We only have to look up

Every New Year’s, along with every new birth, affords us the chance to look to the future with hope and optimism.
Certainly, the past few years have been difficult ones in Rainy River District. Almost all of our major industries have taken hits and our three-legged stool is almost lying flat on the ground.
But I believe that today things have bottomed out. We have reached the low point. We only have to look up.
Leading the reasons to be optimistic is plans for a bio-fuel cogeneration plant that has proceeded through the engineering phase at Abitibi-Consolidated and is now in the process of board approval.
That project alone, when announced, will see almost $100 million invested in the Abitibi mill here in Fort Frances and would extend the life of the mill for a long period of time.

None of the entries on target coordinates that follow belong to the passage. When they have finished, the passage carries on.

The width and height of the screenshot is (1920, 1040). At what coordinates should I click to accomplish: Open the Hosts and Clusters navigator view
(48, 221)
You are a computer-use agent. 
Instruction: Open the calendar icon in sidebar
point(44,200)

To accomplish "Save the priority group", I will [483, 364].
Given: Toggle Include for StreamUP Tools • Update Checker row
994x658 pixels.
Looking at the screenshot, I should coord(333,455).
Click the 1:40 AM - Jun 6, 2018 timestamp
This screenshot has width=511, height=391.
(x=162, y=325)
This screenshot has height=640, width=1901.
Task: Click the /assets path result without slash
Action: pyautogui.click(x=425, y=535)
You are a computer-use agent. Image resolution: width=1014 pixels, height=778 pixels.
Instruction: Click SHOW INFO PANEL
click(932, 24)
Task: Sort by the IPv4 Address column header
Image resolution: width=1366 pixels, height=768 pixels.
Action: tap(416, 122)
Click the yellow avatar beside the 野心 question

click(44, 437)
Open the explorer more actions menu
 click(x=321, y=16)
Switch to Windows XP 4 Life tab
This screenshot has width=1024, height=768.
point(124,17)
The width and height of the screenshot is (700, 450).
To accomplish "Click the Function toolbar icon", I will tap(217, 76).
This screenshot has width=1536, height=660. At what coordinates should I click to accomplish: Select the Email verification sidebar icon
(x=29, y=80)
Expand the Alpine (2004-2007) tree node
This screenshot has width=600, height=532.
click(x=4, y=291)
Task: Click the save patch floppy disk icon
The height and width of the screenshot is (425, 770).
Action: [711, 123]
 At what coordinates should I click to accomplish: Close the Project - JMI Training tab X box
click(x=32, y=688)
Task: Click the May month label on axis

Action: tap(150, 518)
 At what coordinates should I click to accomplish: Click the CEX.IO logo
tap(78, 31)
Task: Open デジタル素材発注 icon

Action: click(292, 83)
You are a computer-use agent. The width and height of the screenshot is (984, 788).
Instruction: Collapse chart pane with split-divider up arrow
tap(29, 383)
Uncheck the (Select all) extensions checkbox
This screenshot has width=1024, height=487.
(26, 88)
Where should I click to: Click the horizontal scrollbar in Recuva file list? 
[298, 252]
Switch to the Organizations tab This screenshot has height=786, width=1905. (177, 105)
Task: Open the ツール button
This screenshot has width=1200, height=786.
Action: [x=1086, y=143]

Rainy River Resources shares continue to climb, and the company has drilled and developed a substantial gold field in the Blackhawk area. Area prospectors and mining enthusiasts are projecting that should a mine proceed, between 400 and 500 jobs will be created.
East of Fort Frances in the Mine Centre area, MetalCorp will begin de-watering several of the old mines to determine whether or not they can be re-established and flourish with today’s modern metal extracting techniques.
There, too, many jobs will be established should any of those old mines prove their potential.
Mining seems to have a great deal of potential.
Meanwhile, the local beef industry is supporting the development of an abattoir in the district. Since the folding of the Stratton abattoir, beef producers have lacked a killing facility in the area.
That, in turn, has made the processing of animals for district consumption difficult.
The proposal they have in hand for the operation of an abattoir will go a long way to restoring the health of the agriculture community. In the meantime, district producers will have to look to trucking their animals to either Dryden or Thunder Bay for processing.
The tourism industry has taken it upon itself to begin a major marketing program to promote destinations in Northwestern Ontario. Through self-taxing, they hope to reverse the decline in visitors to the region.
Voluntarily, resorts and motels are agreeing to place a marketing destination tax on their rooms. That money—pooled—then will be used to promote this area and resorts throughout the U.S. Midwest.
With these industries taking the initiative to improve their health and create jobs in Rainy River District, optimists also can see the hope for increased activity in the retail economy of the district.
With any major announcement, we can see the hastening of a second major grocery store, the construction of new motels, and the addition of retail in the downtown of our communities.
Should mining become a major focus, a whole new service industry will develop to meet its requirements. It will require new work skills and expertise that currently does not exist here.
And that, in turn, will create additional demands on schools and colleges in the district.
Should any of these prospects happen, it will have significant impacts on the district. If all were to happen, our district would see a boom and growth that it’s never seen before.
2007 promises to be very exciting, indeed.